··· Supplied entries ···

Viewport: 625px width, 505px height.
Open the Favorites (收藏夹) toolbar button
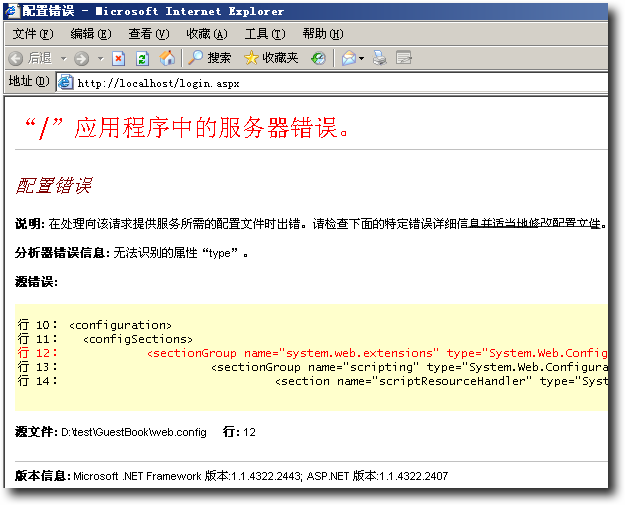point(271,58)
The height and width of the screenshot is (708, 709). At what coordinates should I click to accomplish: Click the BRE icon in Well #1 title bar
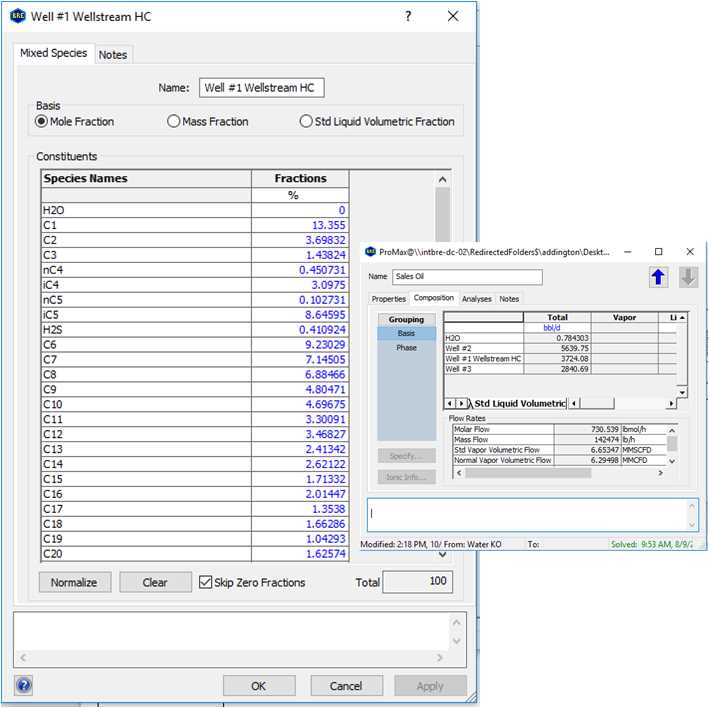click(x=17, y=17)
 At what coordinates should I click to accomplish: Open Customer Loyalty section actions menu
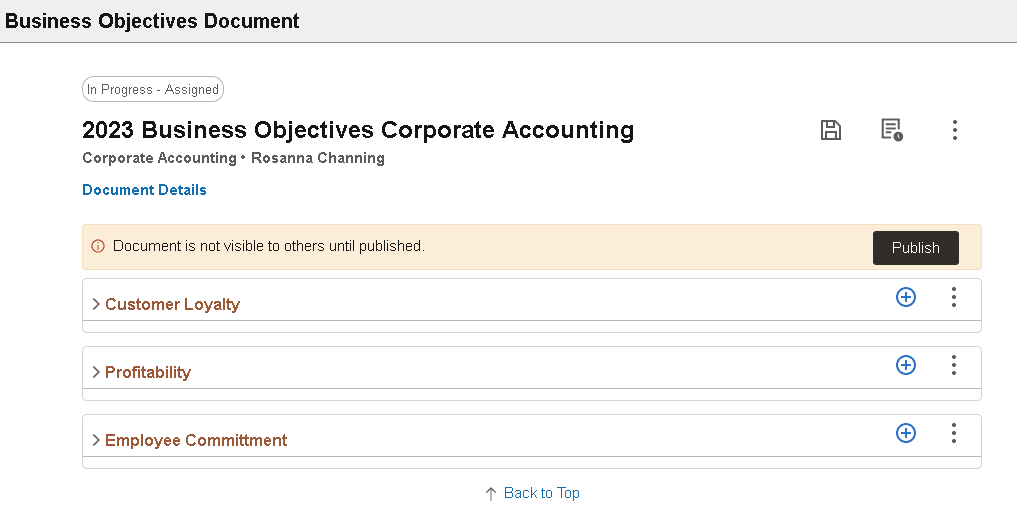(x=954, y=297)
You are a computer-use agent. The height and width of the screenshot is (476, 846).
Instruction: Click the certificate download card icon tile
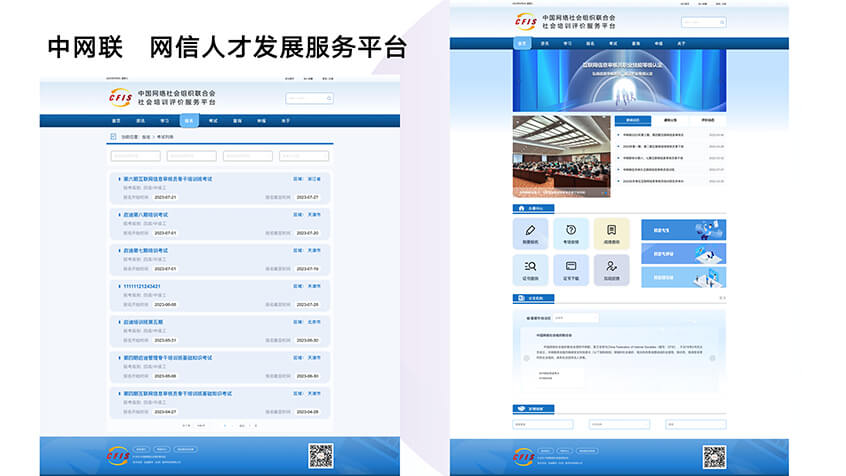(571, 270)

···
··· Supplied entries ···

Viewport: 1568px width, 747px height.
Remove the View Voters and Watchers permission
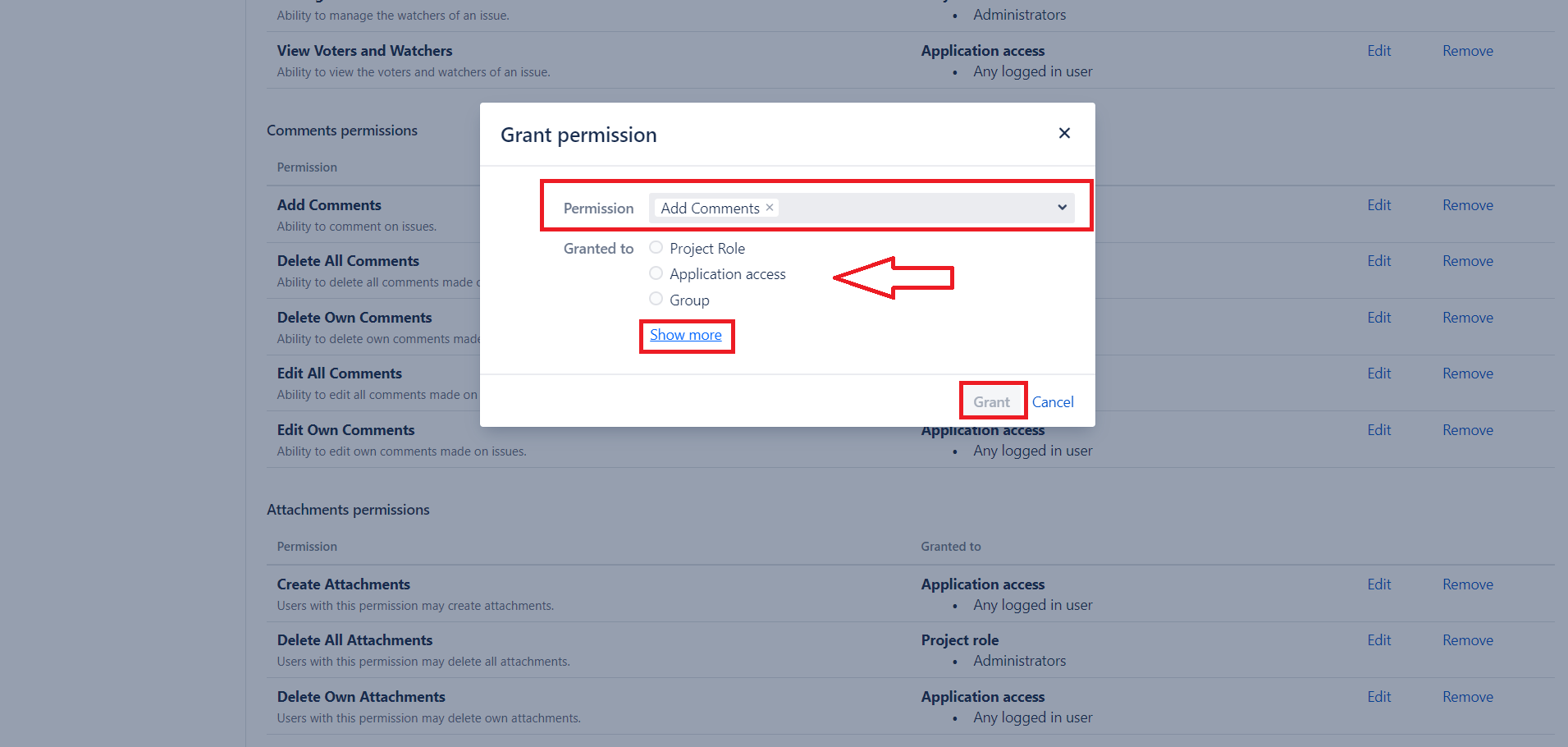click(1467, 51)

···
··· Supplied entries ···

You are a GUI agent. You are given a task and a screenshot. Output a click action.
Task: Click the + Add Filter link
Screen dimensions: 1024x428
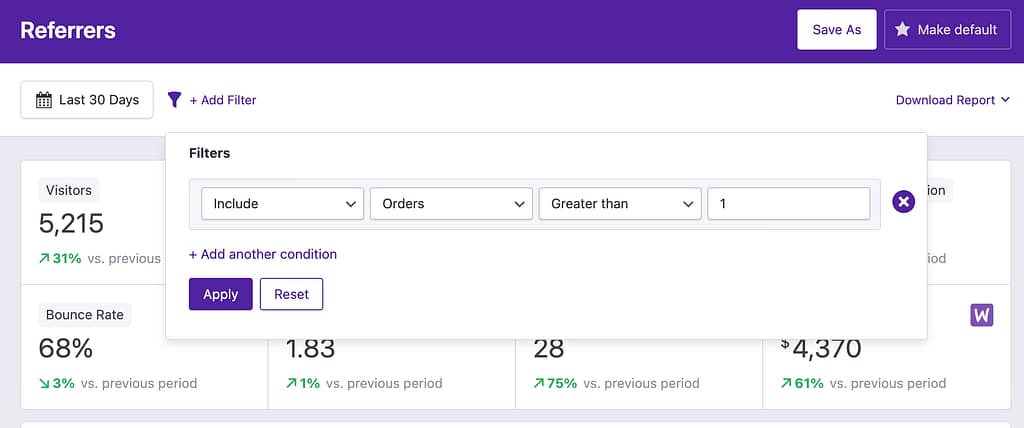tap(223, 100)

···

◆ Your assignment:
Tell how many lines in the data hold the string "agent". Only the number is wanted.

◆ Your response:
2